Whole-cell mechanistic simulations are also computationally intensive, and AI models would be even more so. More cell-specific data are needed to train AI models. Additionally, real biological systems show cell-to-cell variability: two identical cells could behave differently due to stochastic gene expression or environmental differences, and this would be important for realistic simulations. Mechanistic models are good at this, and parts of the JCVI-syn3A model do incorporate stochasticity.
These limitations have not stopped companies and researchers from buying into the idea. The Virtual Cell Challenge hosted by the Arc Institute and concluding at the end of last year had thousands of submissions across 14 countries. In the middle of 2025, the Arc Institute also introduced their first-generation AI virtual cell model, State3, which was trained on data from 170 million cells and single-cell perturbational data from over 100 million cells across 70 different cell lines. SciLifeLab has just recently announced the Alpha Cell project, building an AI predictive cell model that would leverage the human protein atlas and spatial cell data across time. The Chan Zuckerberg Initiative and NVIDIA launched the Virtual Cells Platform late last year, which is focused on scalability of data for virtual cell model development and deployment. Unsurprisingly, Google DeepMind is also showing interest.

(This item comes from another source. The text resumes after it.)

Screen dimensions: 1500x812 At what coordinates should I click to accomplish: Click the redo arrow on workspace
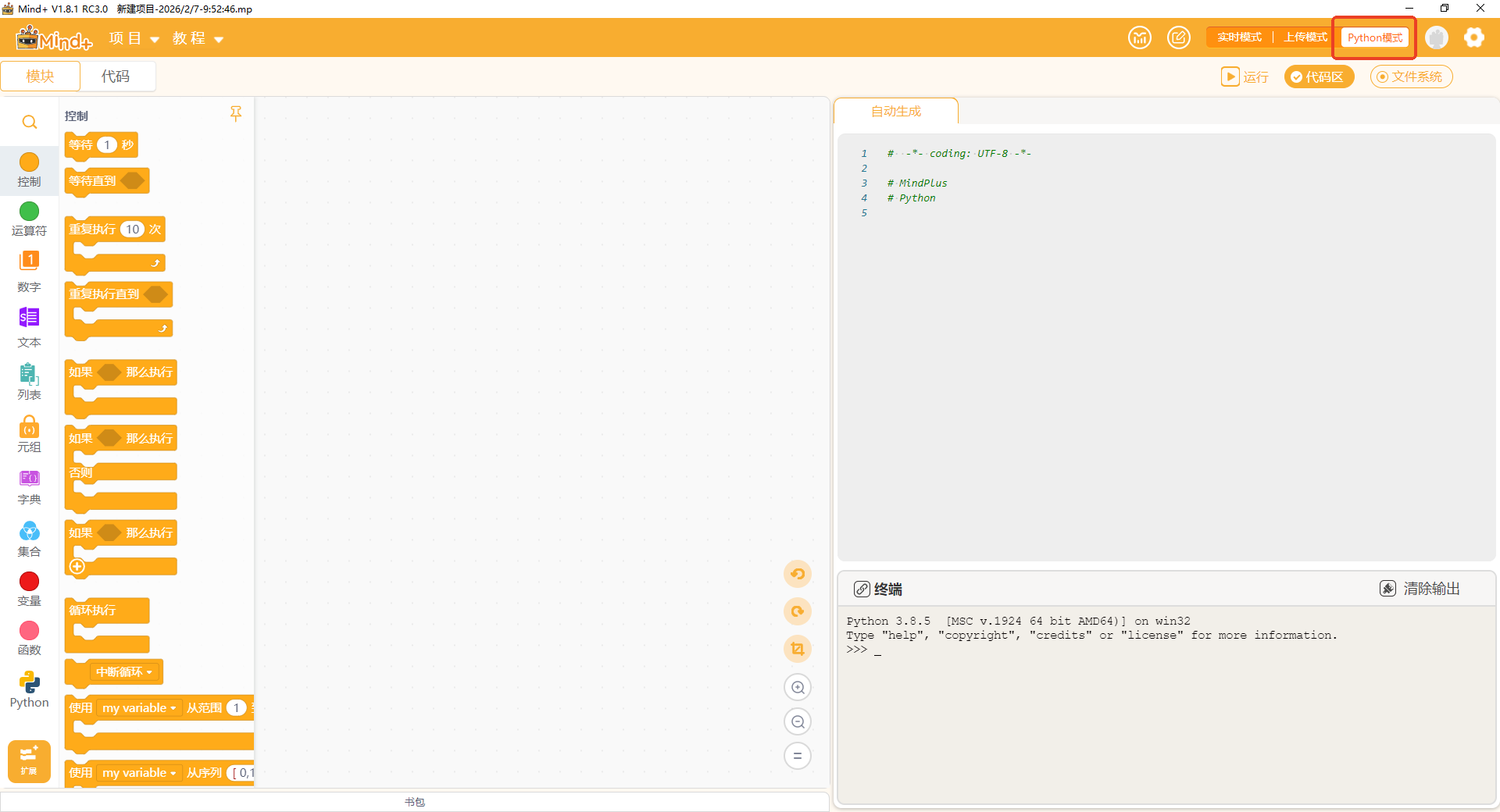click(797, 611)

In many ways, the quest to generate a virtual cell is reminiscent of the beginning of the Human Cell Atlas (HCA) project ten years ago. When the HCA was proposed, cataloguing all human cell types in a single resource and generating visual atlases of each tissue was ambitious, although there was hope that such a map would transform biology and medicine. The technologies needed to create the HCA were not available; they had to be developed specifically for this project. Single-cell sequencing methods were noisy and inconsistent; cell types had to be defined; it was expensive. Substantial effort had to be made to standardize protocols and integrate complex data, and the analysis challenge was just as important as the biology. Tissue atlases that have been generated to date have identified new cell types, revealed how cells change over time, and improved our understanding of diseases4.
Generating truly useful virtual cells will not be easy and will take time, collaboration and computing power. Along the way to creating a useful virtual cell, new tools will be developed and new biology will be discovered. As has been shown with the HCA, the project does not need to be complete for discoveries to make a difference to the lives of patients or biomanufacturing. The major companies and research efforts above are all focused on AI models, but what they are calling ‘virtual cell’ models are not representations (yet) of an entire cell. They may predict transcriptomic responses to a stimulus or drug, or protein translation, but they are not looking at full cellular responses and pathways as the work in JCVI-syn3A does. Complete understanding of cellular response across a range of conditions and cell types will require integration of both mechanistic and AI approaches.